PROVIDENCE, R.I. (WPRI) — A new report released overnight recommends a number of improvements for Rhode Island’s public schools.
The Rhode Island Public Expenditure Council’s (RIPEC) 70-page report found that the education system is in a state of crisis that worsened during the pandemic.
The report explains how the state’s education system has changed over the past few decades and how schools in Rhode Island have failed to keep up.
RIPEC’s data shows poor results on state testing and a steep decline in participation rates for both the SAT and Rhode Island Comprehensive Assessment System.
Trends in absenteeism among students and teachers are also alarming, according to the report. Rhode Island has historically had high teacher absenteeism compared to the rest of the country, and in 2020-2021, more than 25% of students were chronically absent.
Data in the report shows also the number of students with limited English proficiency (LEP) in schools has more than doubled (from 5% to 11%) since 2006.
“In a way, we have an entirely different education system than we had even five years ago. We’ve seen an over 40% increase in our limited English-proficient population, and we’ve seen the impacts of COVID. I think establishing that new baseline is also important,” said Justine Oliva, Manager of Research, RIPEC.
So what should Rhode Island schools do to improve?

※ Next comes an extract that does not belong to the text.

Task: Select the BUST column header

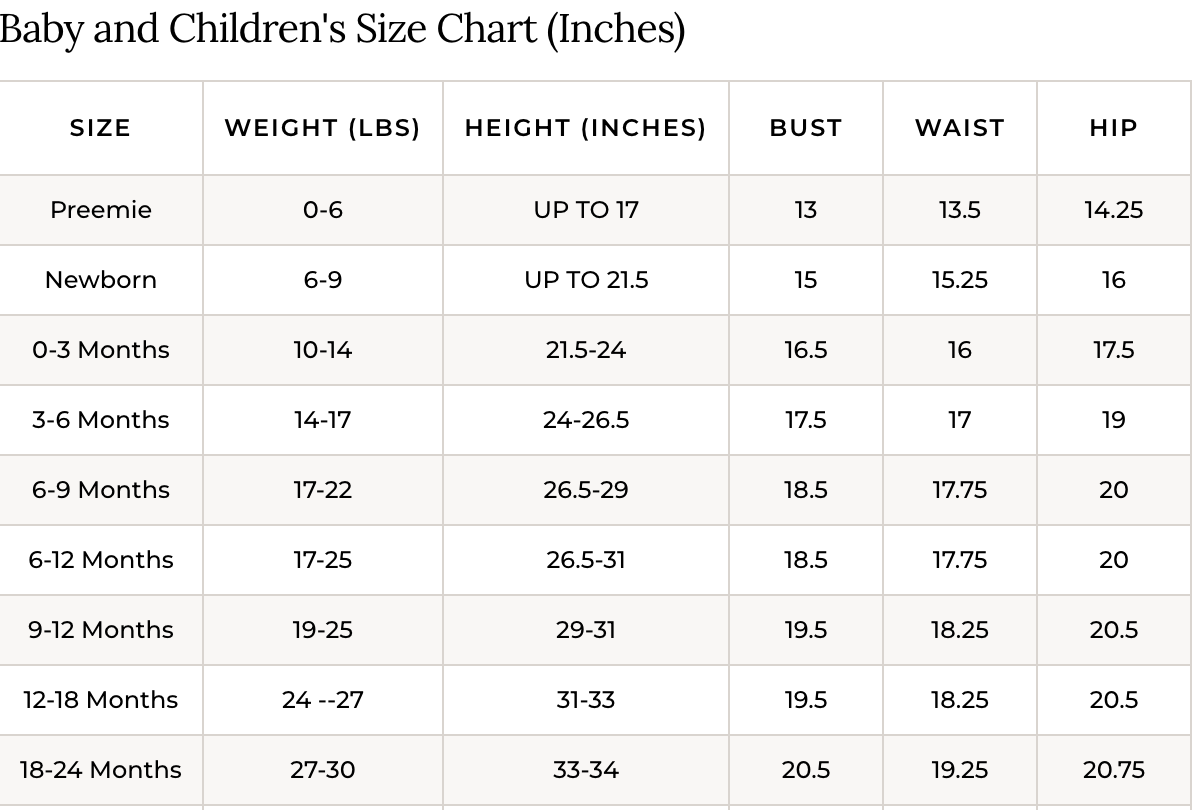Action: click(805, 129)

One recommendation in the report is to dedicate resources to get current teachers certified to teach LEP students and to revise the school funding formula to include money for disadvantaged communities.
The report also recommends recruiting, retaining and supporting new teachers, specifically in high-need areas and teachers of color.
12 News has reached out to the Rhode Island Department of Education for a comment and is awaiting to hear back.